Live 5 News and Harris Teeter: Help for Haiti

By James Warner

CHARLESTON, SC (WCSC) – Live5 News and Harris Teeter Supermarkets are teaming up to collect donations for the American Red Cross International Response Fund. The Fund urgently needs monetary donations to buy rescue and relief supplies for the victims of the earthquake in Haiti.  By 10 am Saturday, contributions had totaled more than $118,000 for the relief effort.

Shoppers can pick up cards in $1 and $5 increments at the checkout register at Lowcountry Harris Teeter Supermarkets. The donation will be added to your grocery bill.

In addition, Harris Teeter Supermarkets are contributing $25,000 to the International Response Fund.

"When disaster strikes our customers and associates want to lend their support and make a difference," said Fred Morganthall, President of Harris Teeter.  "The Haiti Earthquake Relief Fund will be an easy way for customers to make a donation the next time they are in our stores."

The Red Cross federation says it estimates there have been 45,000-50,000 deaths in the Haitian earthquake.

Spokesman Jean-Luc Martinage says the Haitian Red Cross came up with the estimate based on information from a wide network of volunteers across the quake-stricken capital of Port-au-Prince.

Martinage says it also is a number that government ministers have been using.
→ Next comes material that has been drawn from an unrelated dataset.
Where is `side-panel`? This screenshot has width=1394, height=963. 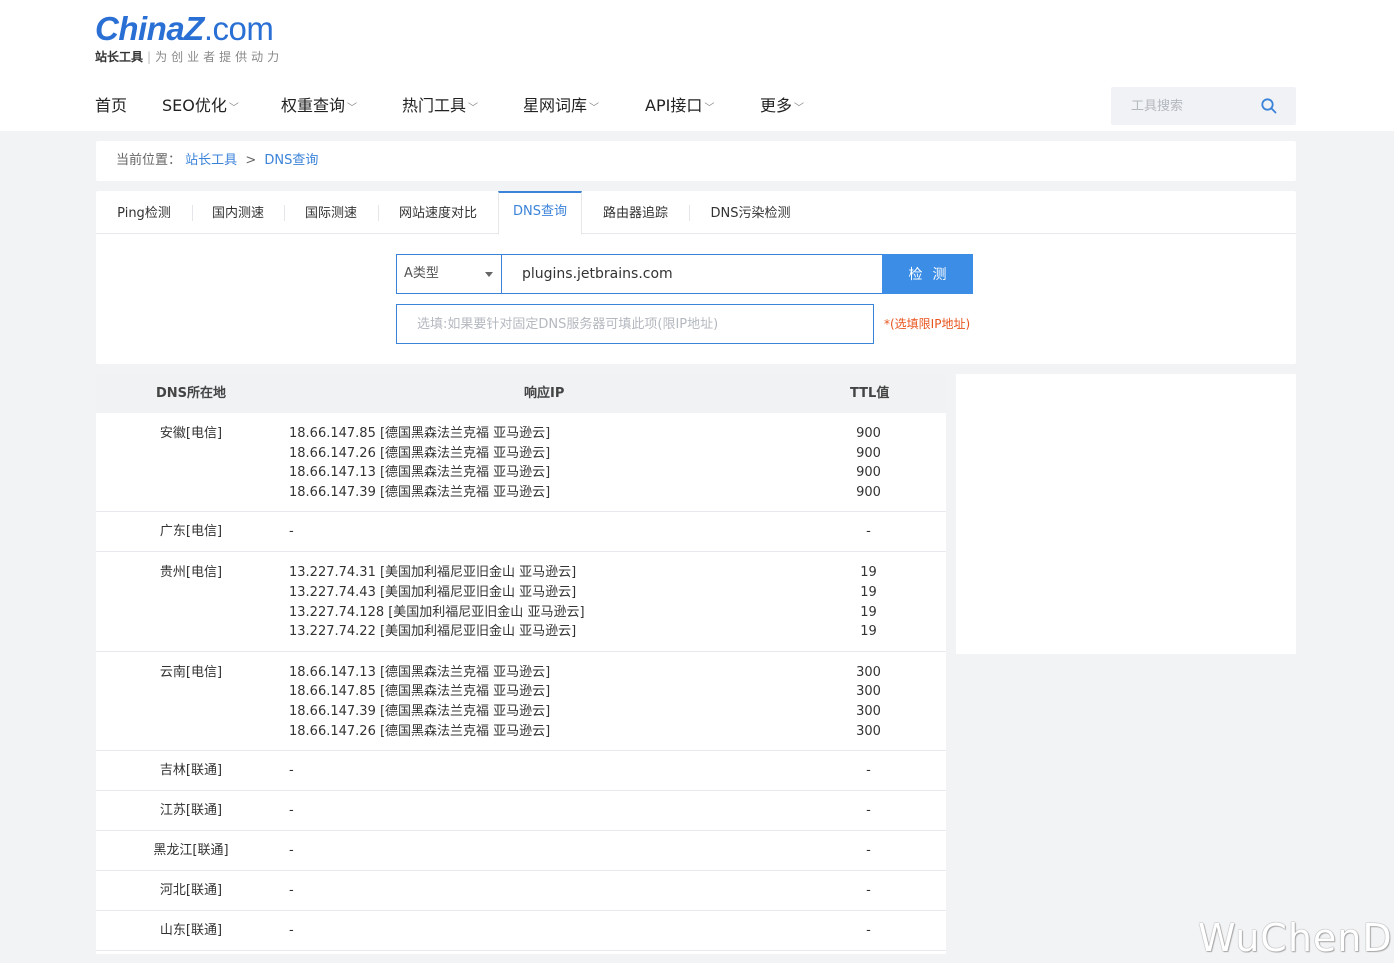 side-panel is located at coordinates (1126, 514).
He said Thursday that the International Federation of Red Cross and Red Cross Societies has yet to determine the actual number of deaths.

Aid from around the globe is showing up in earthquake-devastated Haiti, but not without problems.

It took six hours to unload a Chinese aid plane because the airport lacked the needed equipment. That could mean possible bottlenecks as more relief flights reach Haiti. The airport was damaged in Tuesday's massive quake.

Ship deliveries are impossible. The capital's port is closed because of damage.

Trucks carrying police and U.N. workers are often stuck in traffic because roads are clogged with pedestrians and vehicles.

Officials from a telecommunications provider says calls to emergency services aren't getting through because systems that connect different phone networks aren't working.